Wordpress SEO Done Right

Posted in Blogging, Computers & Technology, How to Blog, SEO, Search by Elliott Back on June 22nd, 2006.

This article on Wordpress and SEO is somewhat useful, but its terseness hides the principles behind the SEO techniques it’s trying to teach, and as a result, some of them are not as effective as they could be. I’ll try and go throw the list and point out any improvements to the article which I can think of, or explain the ideas behind the techniques:

1) Permalinks

Thomas suggests /%year%/%monthnum%/%postname%/ as a good permalink structure for ranking in search engines. The actual truth of the matter is that you want rich keywords to appear in your URL, as close to the root of the site as possible. That’s why something like /%postid%/%postname%/ is better, or even using the postname in your subdomain to set up http://%postname%.yourdomain.com to forward to the real permalink, is better.

2) Titles

Thomas’ suggestion is good.
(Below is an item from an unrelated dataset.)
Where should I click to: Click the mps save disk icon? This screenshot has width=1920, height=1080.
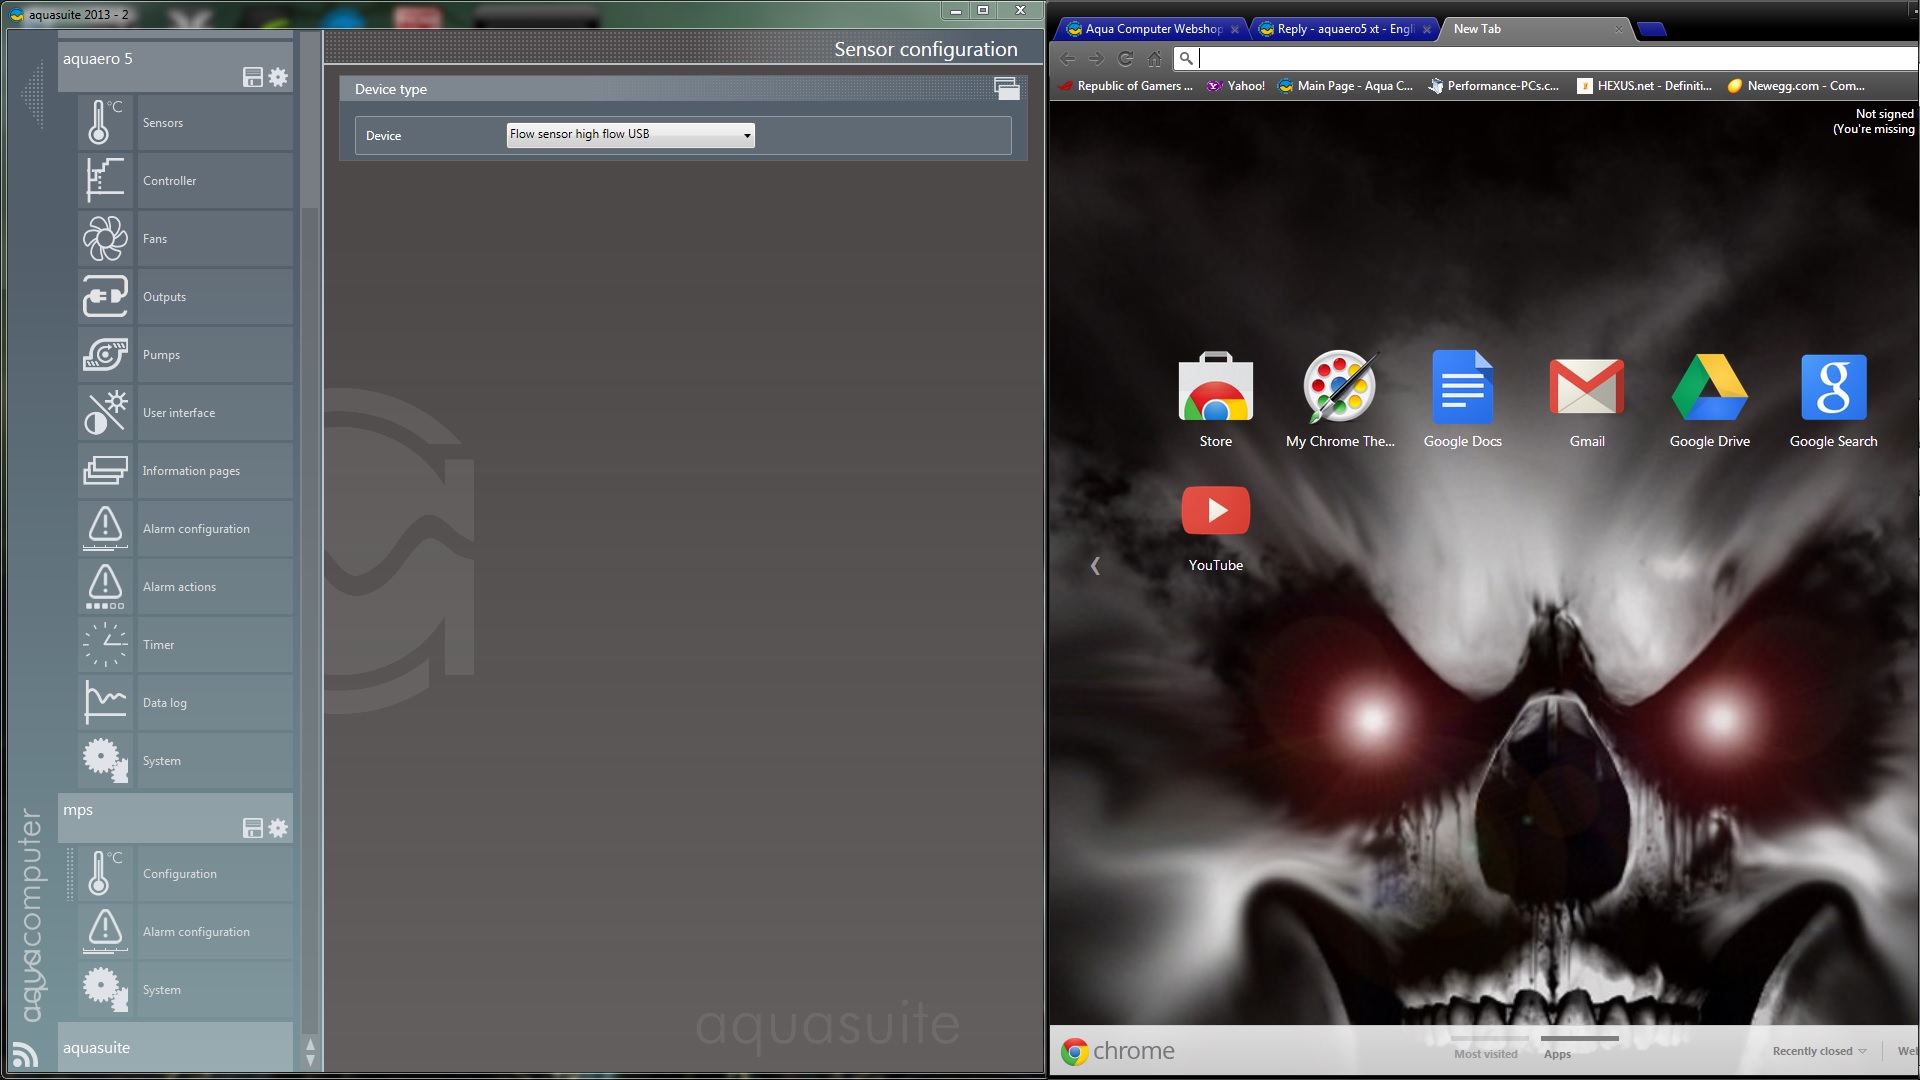[253, 828]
By placing the title of the post before the title of your blog, you are boosting rankings in the search engines. Wordpress defaults to putting the blog name first, like “Elliott Back: Wordpress SEO.” But tell me, if you’re looking for information about WP SEO on google, seeing my name first won’t incite you to click.

3) Tags

I’d suggest an autotagging solution, like Denis’ terms2tags. It automatically classifies your post using Yahoo’s term extraction adds Technorati tags. Why bother spending precious time tagging your own posts when all them can get great tagging coverage automatically?

The rest of it seems like generally good advice!